■ **DOCUMENT**:
(begin)

# Help! Storage man in Spain is now in prison!



## Jayne deal (Mar 28, 2014)

Hello
I have not used this forum before and not sure if I'm posting in the right place even?
Some info would be great if anyone out there has any ideas where I go from here.
I left my belongings with a storage co/ guy . Paid for a year up front and went off to China for a year. When I tried to contact the storage guy, no answer on either phone number or email? I had no option but to make a costly trip to Marbella to go to speak to him in person . I was now ready to arrange collection of my belongings. Could not find him, because he has been imprisoned I Allhurain Prison. Near Coin, Costa Del Sol. I really do not know what to do? 
I don't know where my stuff is now? I would like to contact him in the prison to ask him, as I'm sure he would be the best first contact? But I do not know enough Spanish to even begin to try to arrange either going to speak to him, or maybe even write to him. Any ideas or suggestions I would be so grateful for.
Jayne. Now back in UK .


----------



## 90199 (Mar 21, 2010)

Perhaps the British Consulate might help, often they have contact with imprisoned U.K. nationals.


----------



## Pesky Wesky (May 10, 2009)

Hepa said:


> Perhaps the British Consulate might help, often they have contact with imprisoned U.K. nationals.


Is he British?


----------



## fergie (Oct 4, 2010)

(end)

■ **DATA BLOCK**:
(begin)

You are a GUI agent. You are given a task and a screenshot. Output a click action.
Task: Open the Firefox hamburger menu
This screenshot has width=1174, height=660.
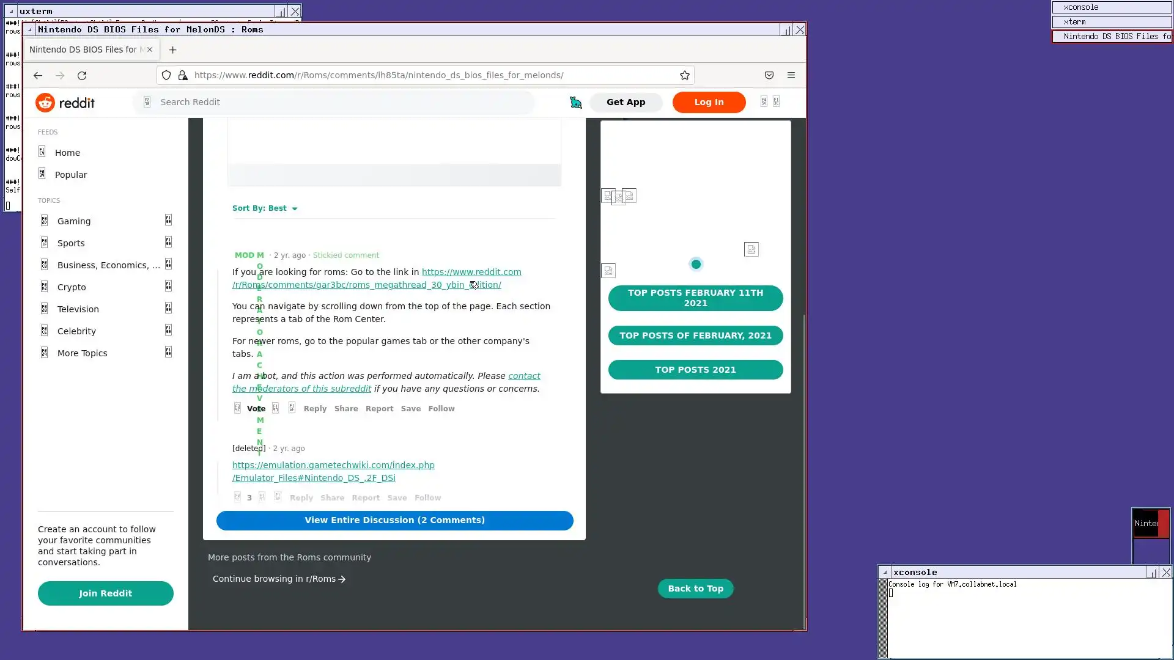pyautogui.click(x=791, y=75)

(end)

■ **EXERCISE GOAL**: Transcribe the forum thread about the Spanish storage operator now in prison, word for word and in full. Rely solely on the forum thread for what comes next.

■ **ANSWER FOR THIS EXERCISE**:
# Help! Storage man in Spain is now in prison!



## Jayne deal (Mar 28, 2014)

Hello
I have not used this forum before and not sure if I'm posting in the right place even?
Some info would be great if anyone out there has any ideas where I go from here.
I left my belongings with a storage co/ guy . Paid for a year up front and went off to China for a year. When I tried to contact the storage guy, no answer on either phone number or email? I had no option but to make a costly trip to Marbella to go to speak to him in person . I was now ready to arrange collection of my belongings. Could not find him, because he has been imprisoned I Allhurain Prison. Near Coin, Costa Del Sol. I really do not know what to do? 
I don't know where my stuff is now? I would like to contact him in the prison to ask him, as I'm sure he would be the best first contact? But I do not know enough Spanish to even begin to try to arrange either going to speak to him, or maybe even write to him. Any ideas or suggestions I would be so grateful for.
Jayne. Now back in UK .


----------



## 90199 (Mar 21, 2010)

Perhaps the British Consulate might help, often they have contact with imprisoned U.K. nationals.


----------



## Pesky Wesky (May 10, 2009)

Hepa said:


> Perhaps the British Consulate might help, often they have contact with imprisoned U.K. nationals.


Is he British?


----------



## fergie (Oct 4, 2010)